China’s steel output surged in the first half of this year due to strong demand both at home and abroad.
In the first six months of this year, China’s crude steel output increased by 11.8% year-on-year, according to the National Development and Reform Commission (NDRC), the country’s economic policymaking body. this. The NDRC said that China’s steel exports in the first half of this year increased by 30.2% year-on-year.
Due to other environmental and policy goals, China was quick to restrict steel production. In the latest move, the State Council – China’s cabinet – announced an increase in tariffs on some steel products to cut exports, effective from Sunday (1/8).
Chinese steel industry activists also said other measures have also been taken to limit steel production.
“Cutting production is the main theme of the whole steel industry for the rest of this year, not only because of environmental goals but also because of the unsustainability of companies that produce so much steel when costs are too high. ,” a Chinese steel industry insider told the Global Times, adding that (Chinese steel) companies have been asked to “strictly follow the government’s coordination.”

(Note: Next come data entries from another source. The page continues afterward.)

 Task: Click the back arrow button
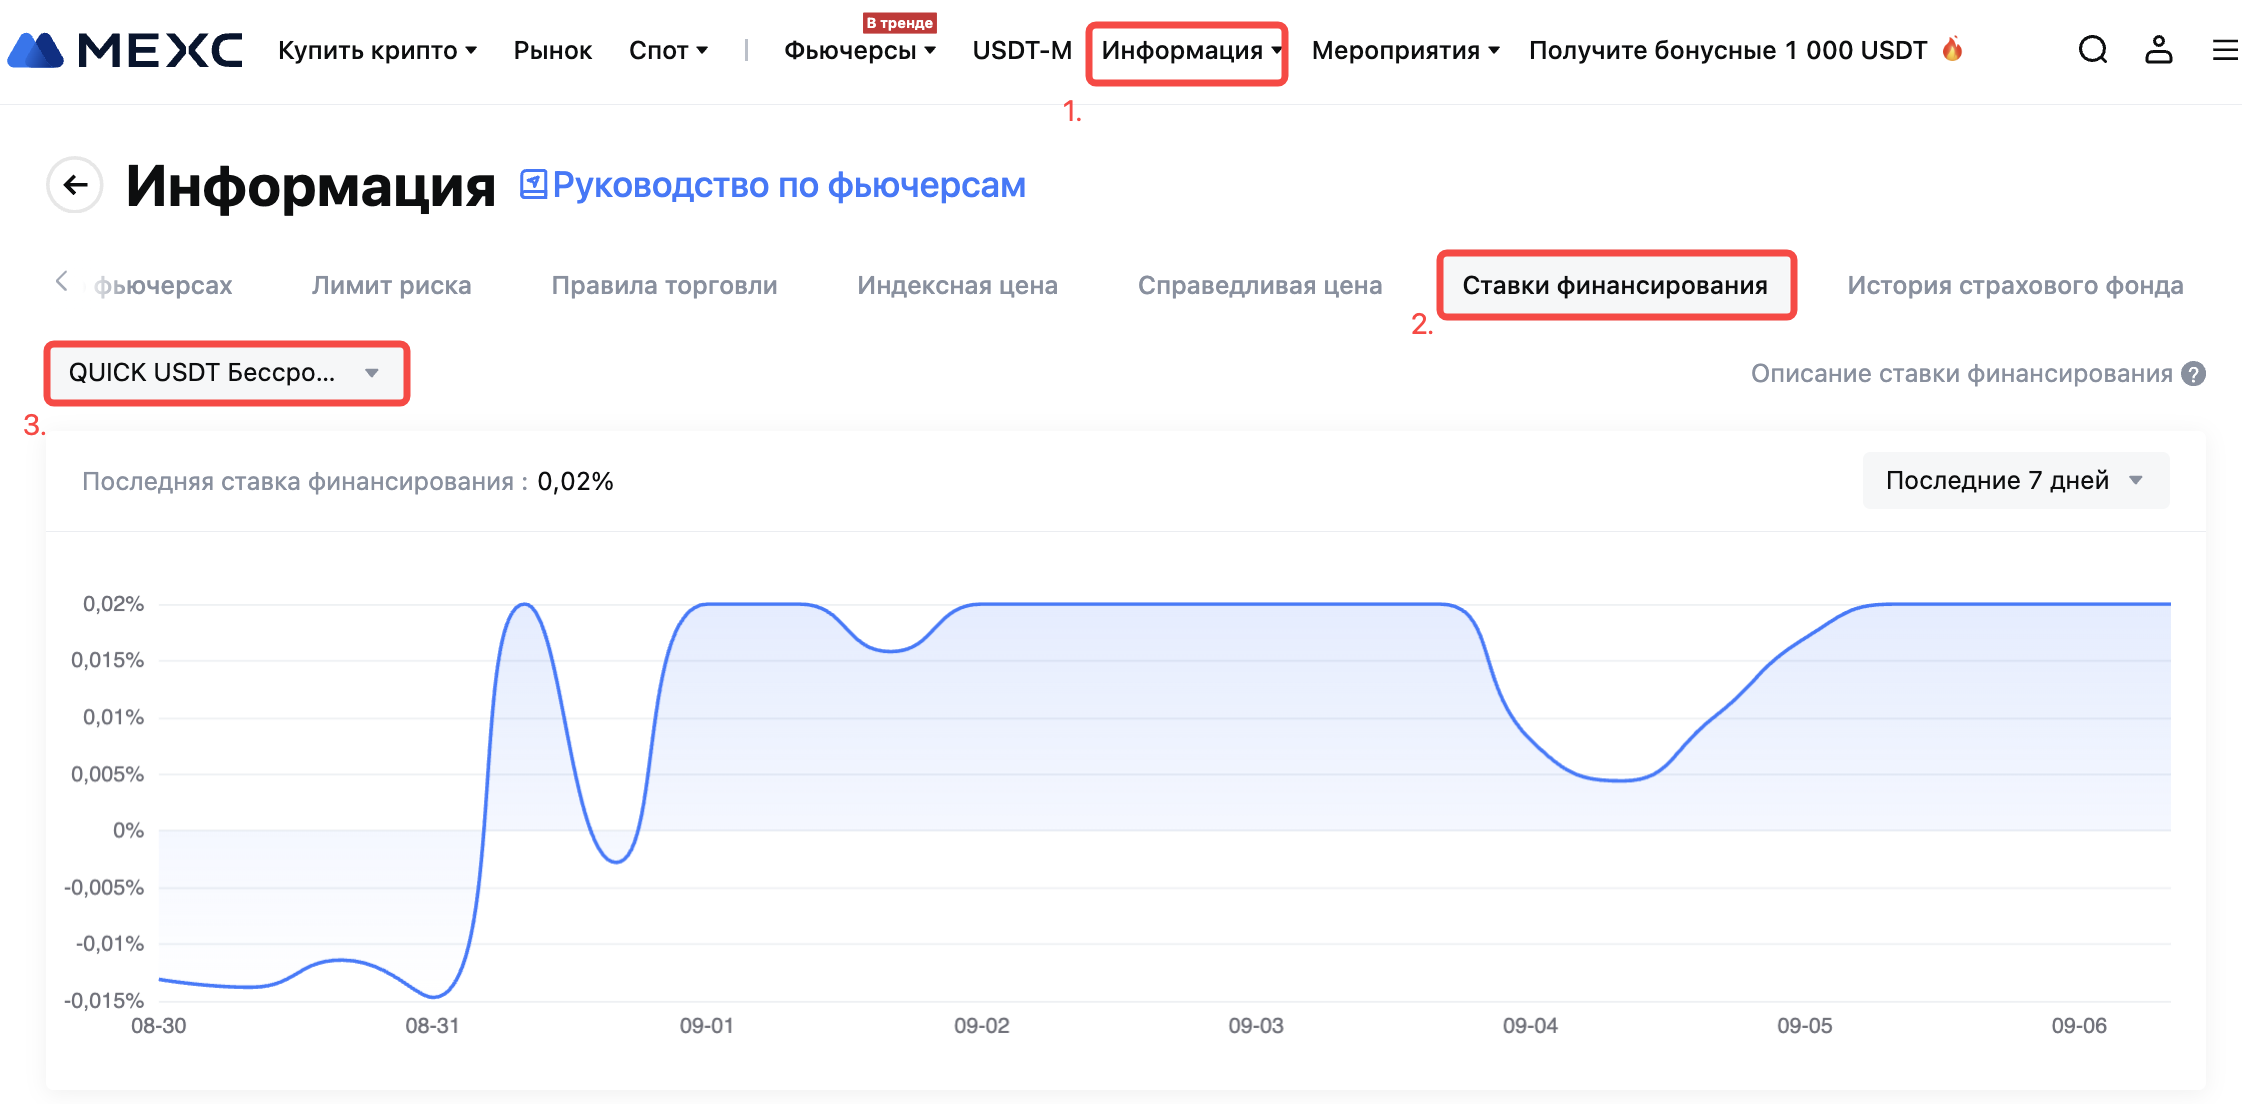[x=75, y=185]
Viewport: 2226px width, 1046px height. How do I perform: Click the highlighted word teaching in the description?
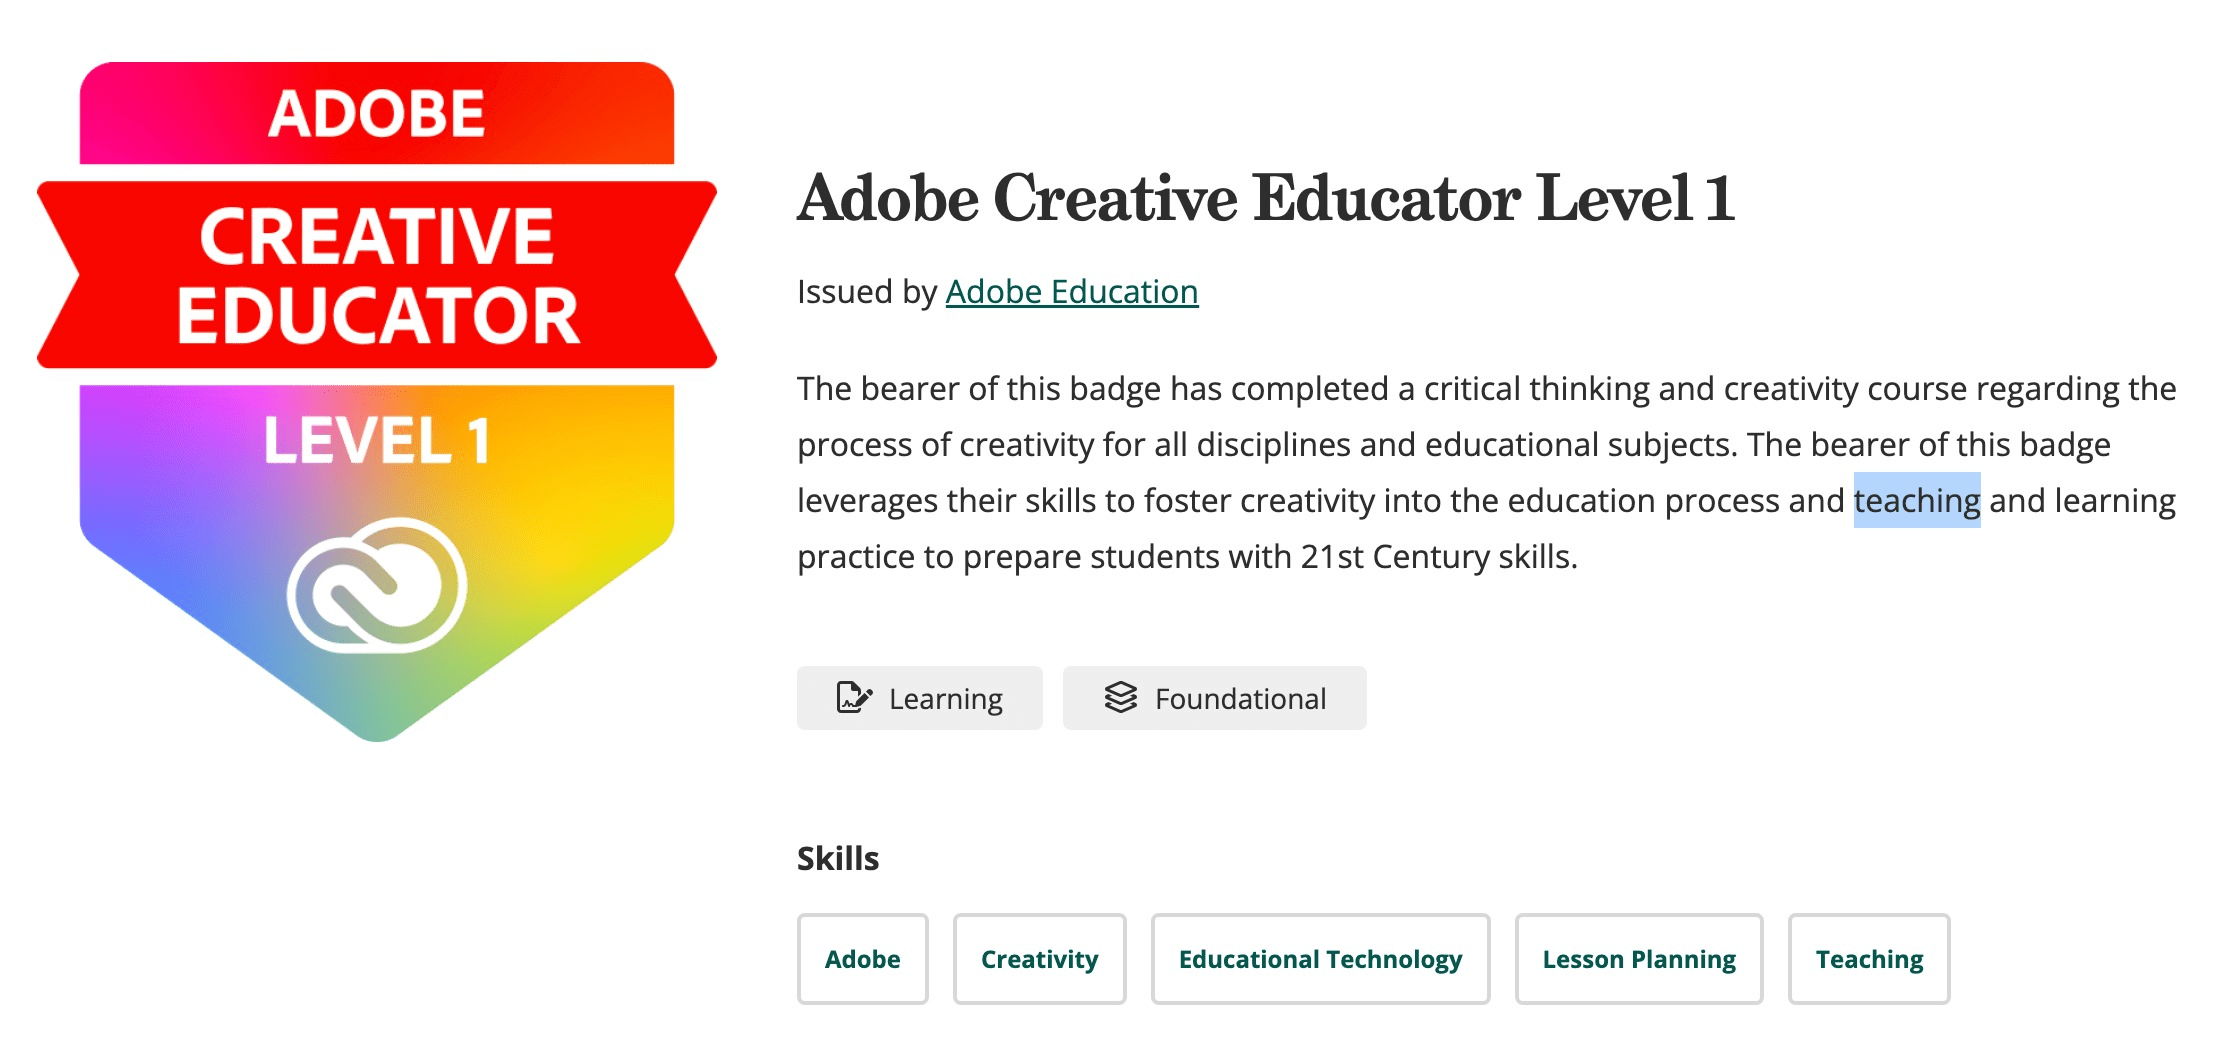click(1916, 500)
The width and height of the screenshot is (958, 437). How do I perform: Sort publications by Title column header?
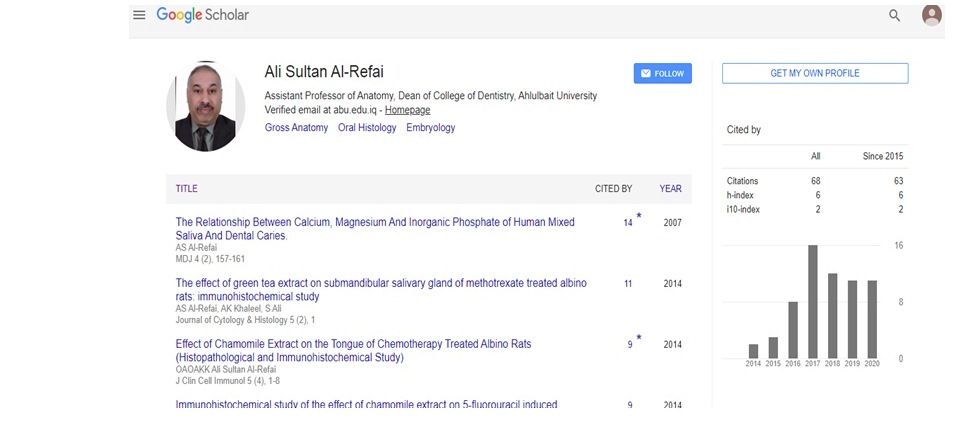(187, 188)
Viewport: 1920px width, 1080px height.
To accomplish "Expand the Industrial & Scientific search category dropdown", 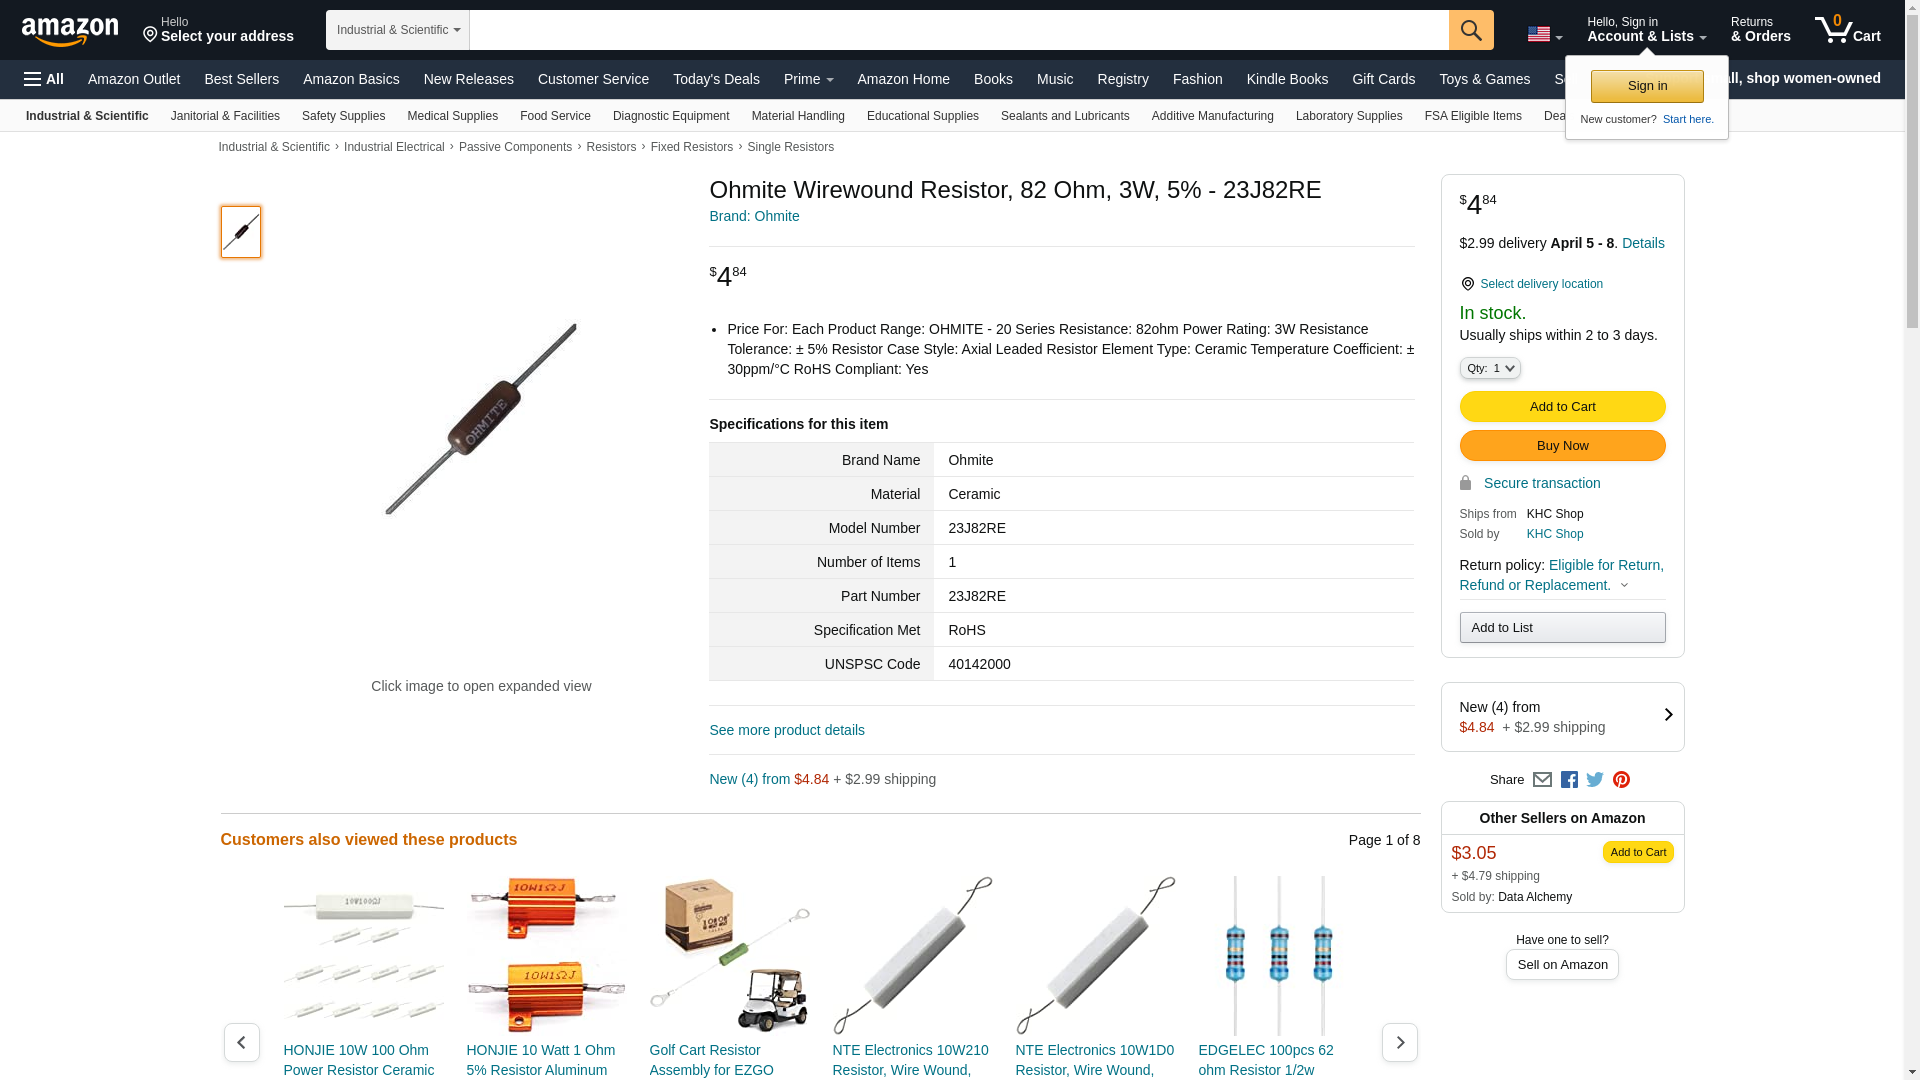I will pos(398,30).
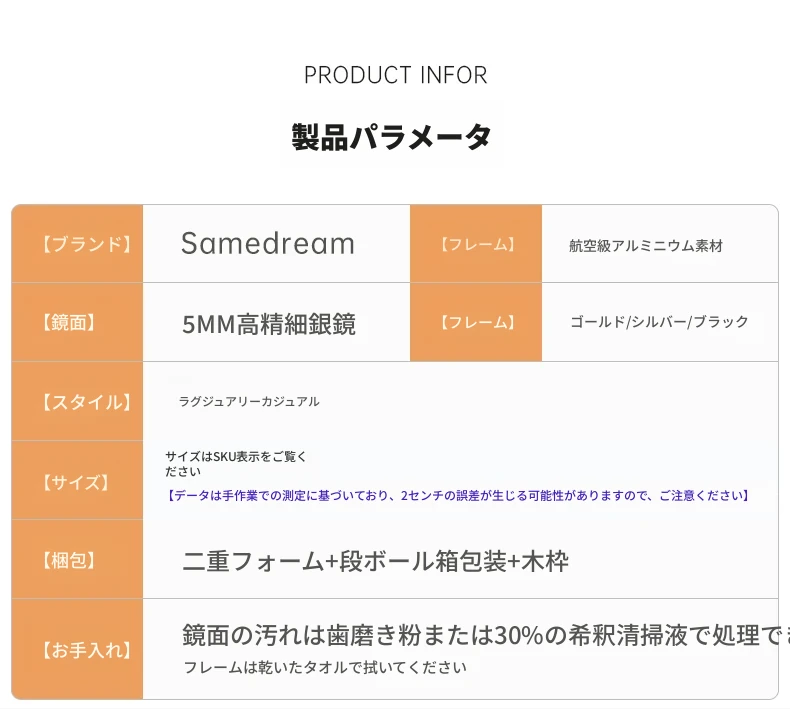Select the first 【フレーム】 label cell
790x709 pixels.
coord(476,244)
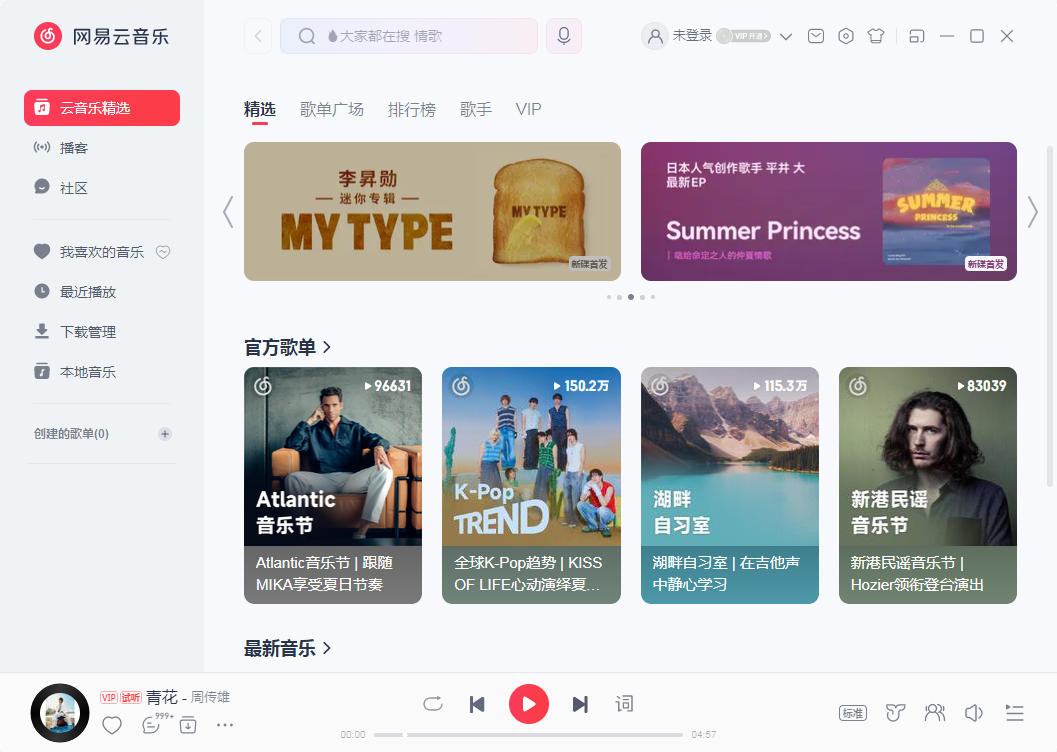1057x752 pixels.
Task: Open 本地音乐 (Local Music) in sidebar
Action: point(92,372)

Given the rapid growth of steel production in the first half of the year, the task of cutting steel production to ensure full-year production is equivalent to 2020 may be difficult, but many are expected to decline quite a bit. That could mean that China’s steel output could drop by as much as 12% year-on-year in the second half of this year, according to some analyses.

The China Iron and Steel Association on August 2 also asked steel companies to “strengthen self-discipline” further and guard against the risk of increasing costs. The agency also noted that the market is likely to return to a “stable range” for the rest of the year if supply and demand are kept in balance.
If China curtails steel production for the rest of the year, that could have a huge impact on the country’s hugely high iron ore imports, with most of it coming from Australia.
In the first six months of this year, China imported 560.71 million tons of iron ore, up 2.6% year-on-year, worth 603.2 billion yuan, according to Chinese customs data. During this period, the average price for imported iron ore reached 1,075 yuan/ton.
However, the above analysis is based on information from Chinese regulators and the country’s steel industry.